■ SOURCE EXTRACT ■
In humans, rsfMRI data were obtained with a 3 Tesla MR scanner (MAGNETOM Trio; Siemens) by using a 32-channel head coil. BOLD signal was acquired using a T2*-sensitive gradient EPI sequence with simultaneous multislice acquisition technique (TR: 1.0 s; TE: 29 ms; multiband acceleration factor: 4; FOV: 210 × 180 mm; 2 × 2 mm in-plane resolution). Each 3D image comprised 60 contiguous axial slices (2.5 mm thick). The position of the slice package was individually adjusted for whole-brain image acquisition. Participants were instructed to remain awake with their eyes open. A fixation cross was presented on the screen center during scans. Time series of 600 rsfMRI images were acquired per session (10 min) in the tDCS study and 480 rsfMRI images per session (8 min) in the l-DOPA study. To account for T1 equilibrium effects, the first five images of each time series were discarded. This resulted in 595 and 475 rsfMRI images per session for the tDCS and the l-DOPA study, respectively. At the end of the experiment, a high-resolution T1-weighted structural image was further acquired.

rsfMRI data preprocessing (humans).

rsfMRI data were preprocessed using SPM8. Preprocessing of the rsfMRI data first involved realignment to correct for head movements. rsfMRI data were then coregistered with corresponding T₁-weighted anatomical images and normalized to a standard template from the MNI to allow for group comparisons. Finally, rsfMRI data were spatially smoothed with a 6 mm FWHM isotropic Gaussian kernel. Participants showing head displacements >2.5 mm (slice thickness; values were extracted from realignment parameters) were excluded. To further correct for possible effects of movement and other systemic effects, the six movement parameters resulting from realignment and mean CSF and white matter time series were regressed out.

Mean framewise displacements (humans).

■ SOURCE DATA ■
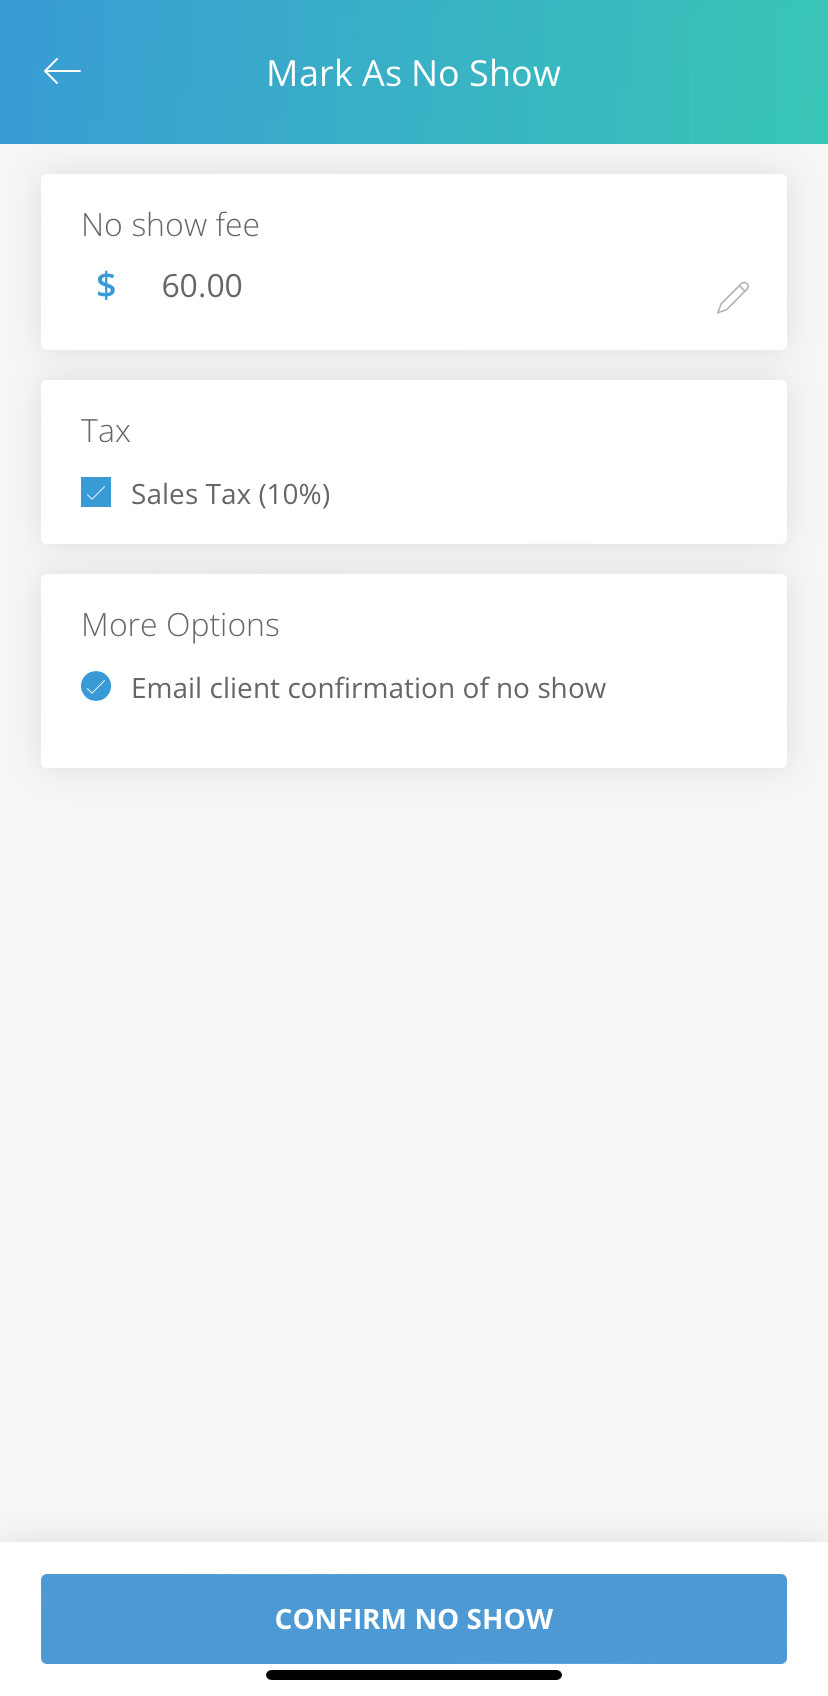Tap the No show fee section header

(170, 225)
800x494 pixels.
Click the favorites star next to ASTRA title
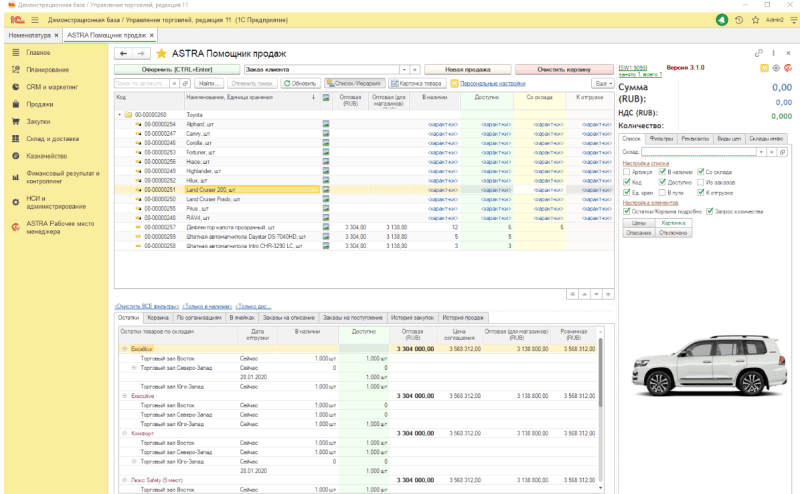point(161,53)
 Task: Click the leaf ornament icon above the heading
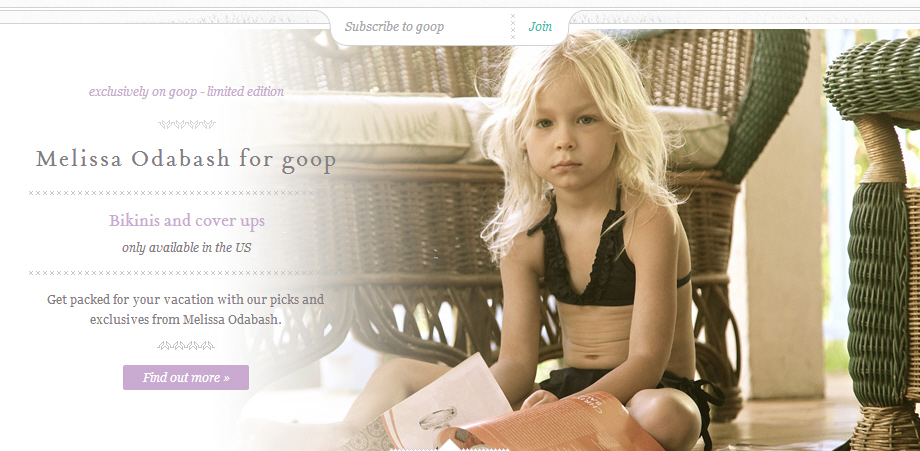pyautogui.click(x=187, y=124)
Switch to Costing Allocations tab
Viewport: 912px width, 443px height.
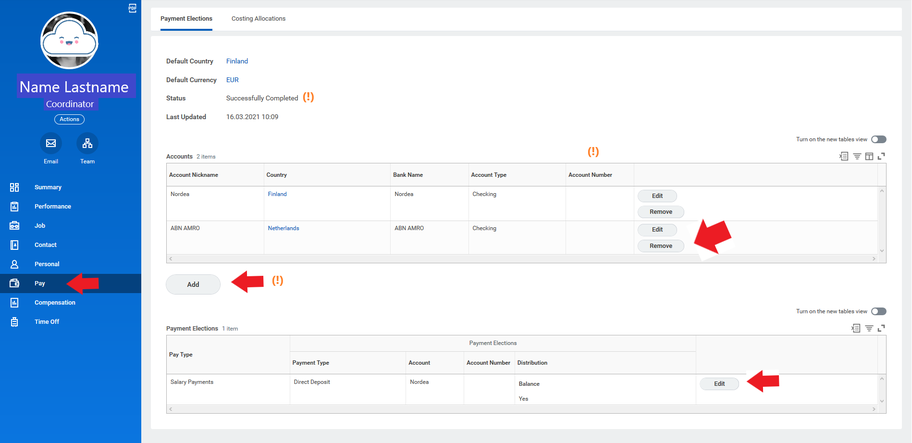tap(258, 19)
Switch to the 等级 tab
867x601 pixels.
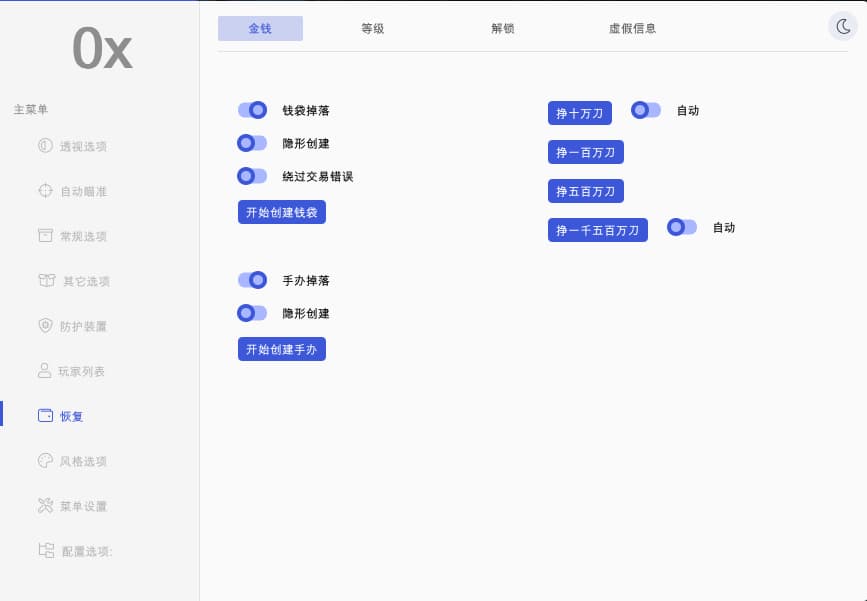[373, 28]
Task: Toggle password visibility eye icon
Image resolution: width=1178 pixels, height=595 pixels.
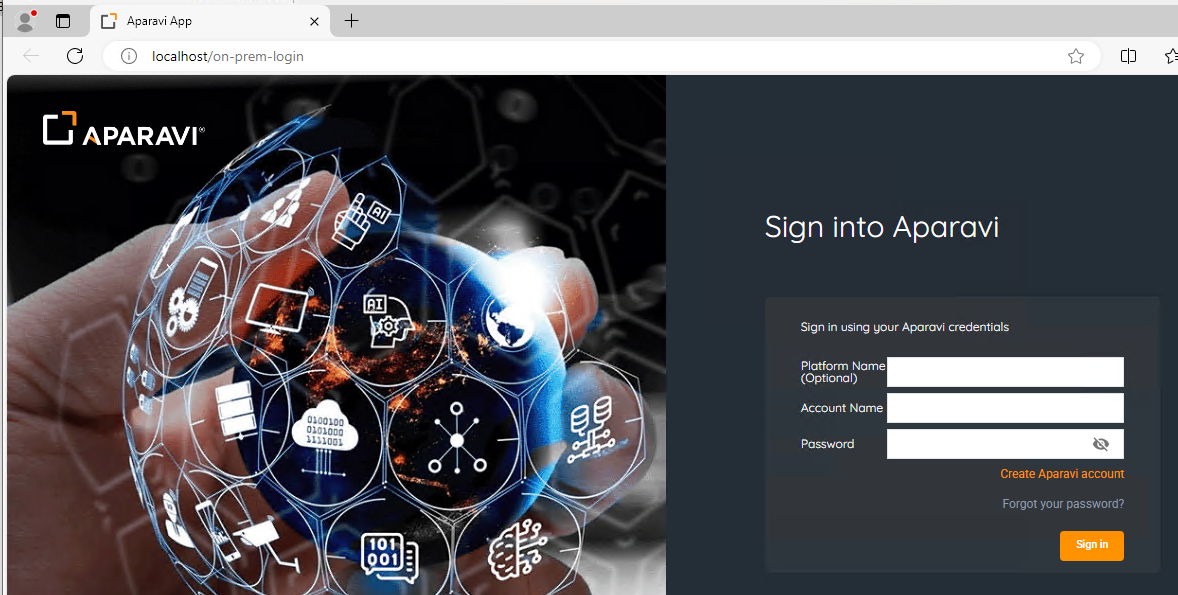Action: point(1101,444)
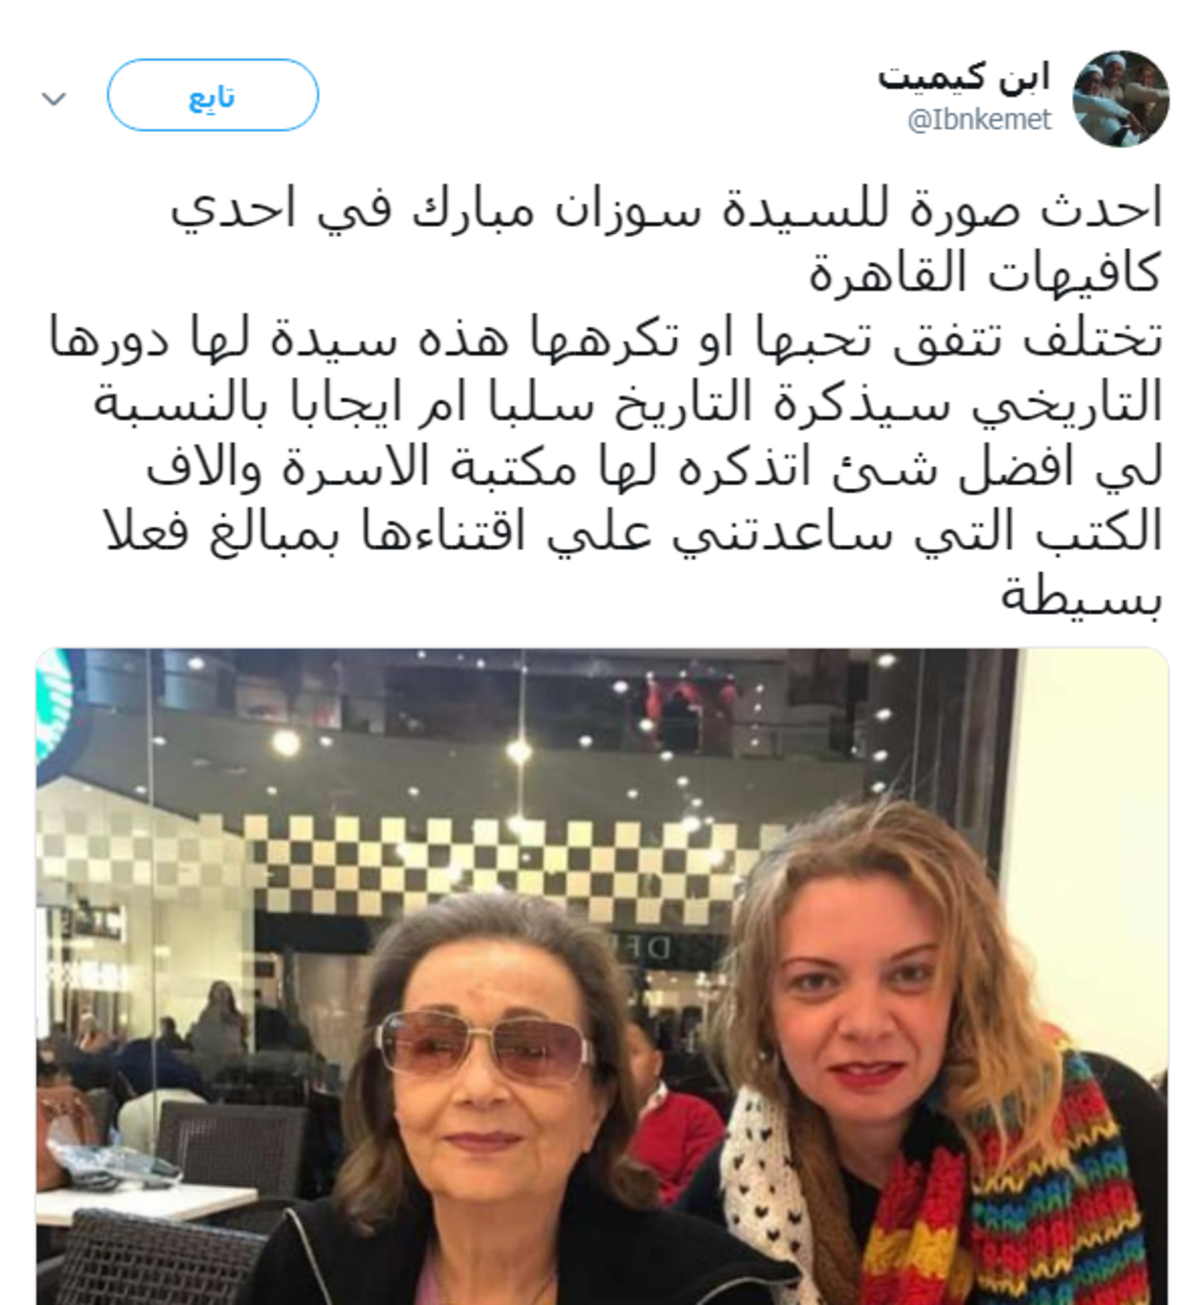Click the Follow button labeled تابع
1200x1305 pixels.
[213, 95]
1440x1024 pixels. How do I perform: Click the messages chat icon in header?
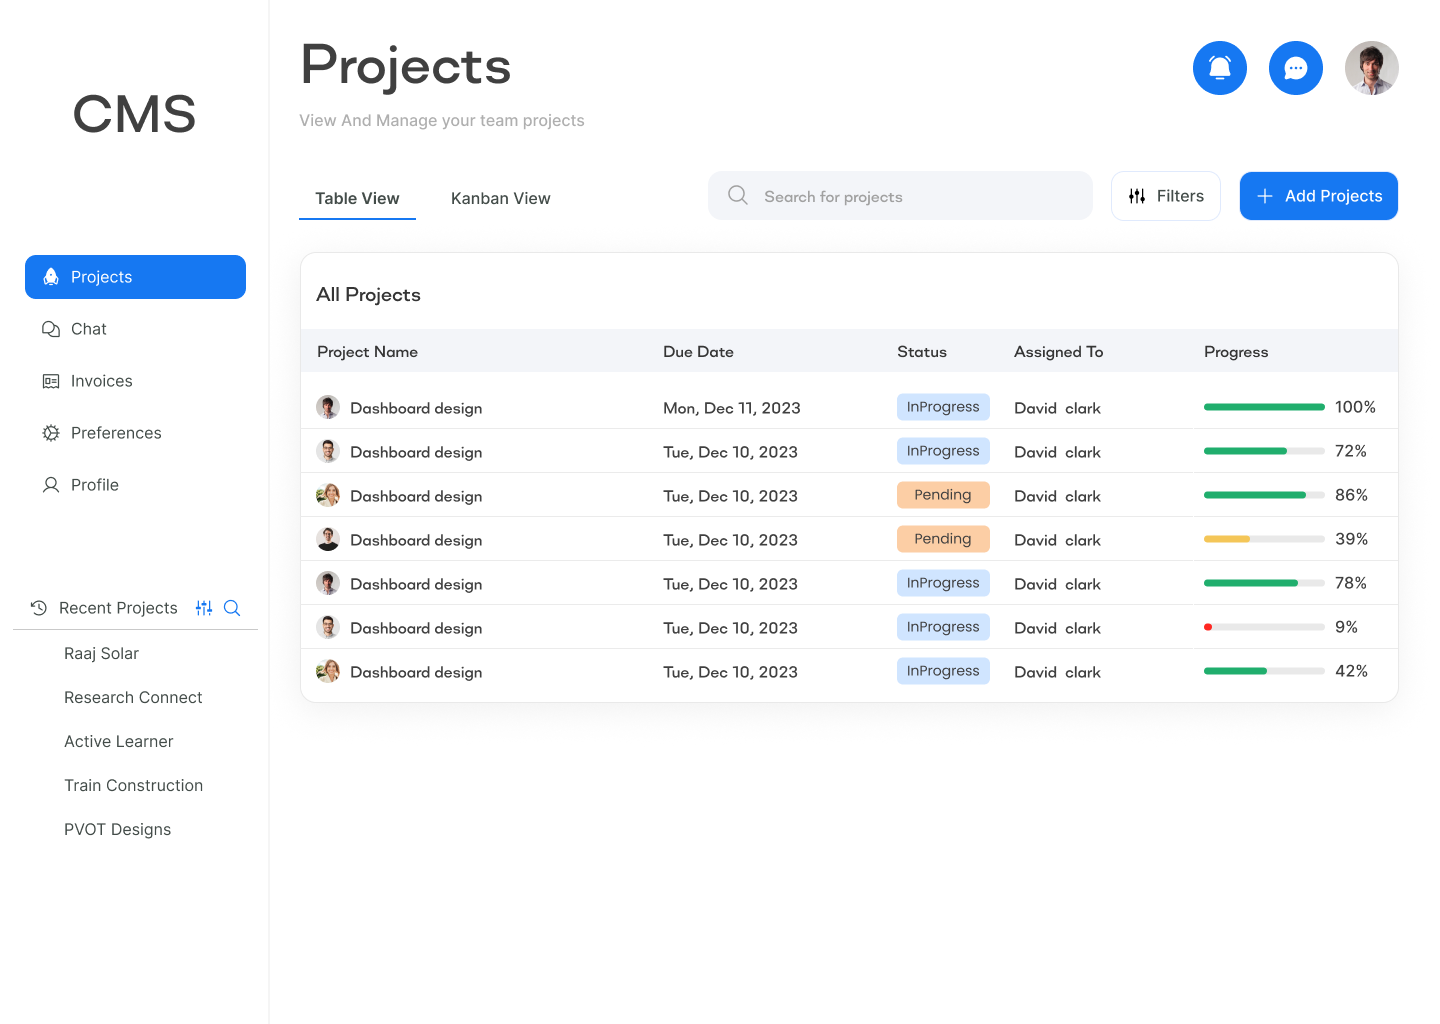coord(1296,67)
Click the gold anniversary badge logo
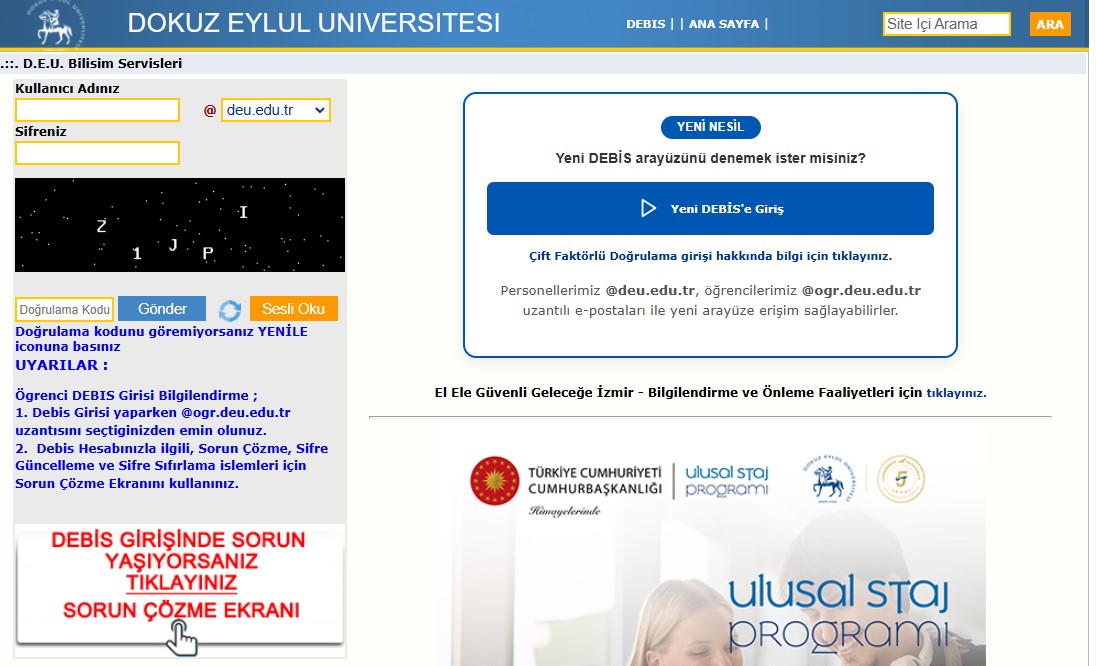The width and height of the screenshot is (1096, 666). 900,481
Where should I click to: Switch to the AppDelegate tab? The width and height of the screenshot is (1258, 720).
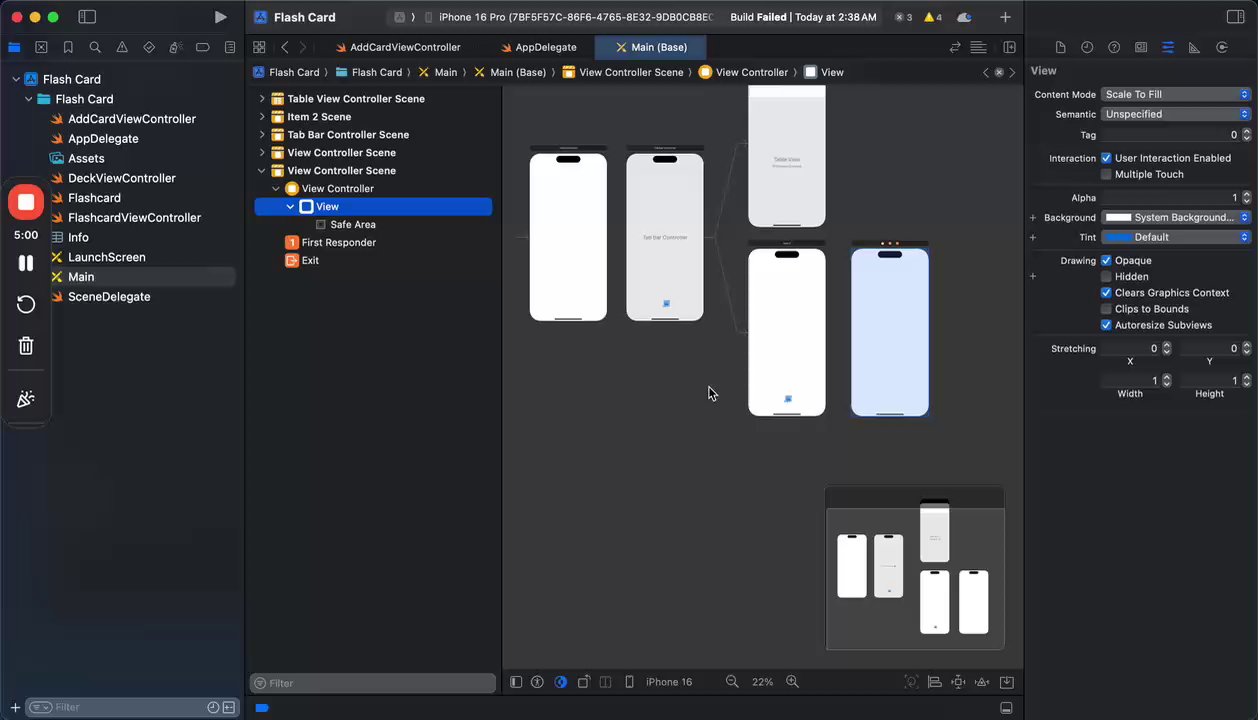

■ PROBLEMS TO SOLVE ■
(a) In the rsfMRI methods text, what kernel was used to spatially smooth the data?
(b) Continue the rsfMRI methods text from the point where it stops.

■ RESULTS BY TASK ■
(a) A 6 mm FWHM isotropic Gaussian kernel.

(b)
We analyzed mean framewise displacements (Power et al., 2012) to test whether tDCS and l-DOPA had specific effects on head movement and whether head movement differed between tDCS groups. Mean framewise displacements were calculated from movement parameters and analyzed in repeated-measures ANOVAs (tDCS: stimulation × time interaction; l-DOPA: treatment × time interaction; for a detailed description of the ANOVA design, see ROI analysis).

rsfMRI data recording and preprocessing (rats).

rsfMRI data acquisition was performed on a 9.4 T small animal imaging system with a 0.7 T/m gradient system (Biospec 94/20, Bruker Biospin). For rsfMRI measurements, T2*-weighted images were acquired with a single-shot gradient EPI sequence with TR = 1.5 s, TE = 14 ms, FA 65°, 320 × 290 μm, slice thickness 0.8 mm. Together, 600 images, each comprising 34 contiguous slices, were acquired per scan, resulting in a scan time of 15 min. Each scan of 600 images was preprocessed using Brain Voyager QX (version 2.8.4, Brain Innovation). rsfMRI data were realigned to correct for head movements and smoothed with a 0.7 mm FWHM isotropic Gaussian kernel. Using the same software, rsfMRI data were manually aligned to a T1 template from (Valdés-Hernández et al., 2011) containing 150 cortical and subcortical regions. Finally, a high-resolution T1-weighted structural image (0.125 × 0.125 × 0.125 mm) was acquired.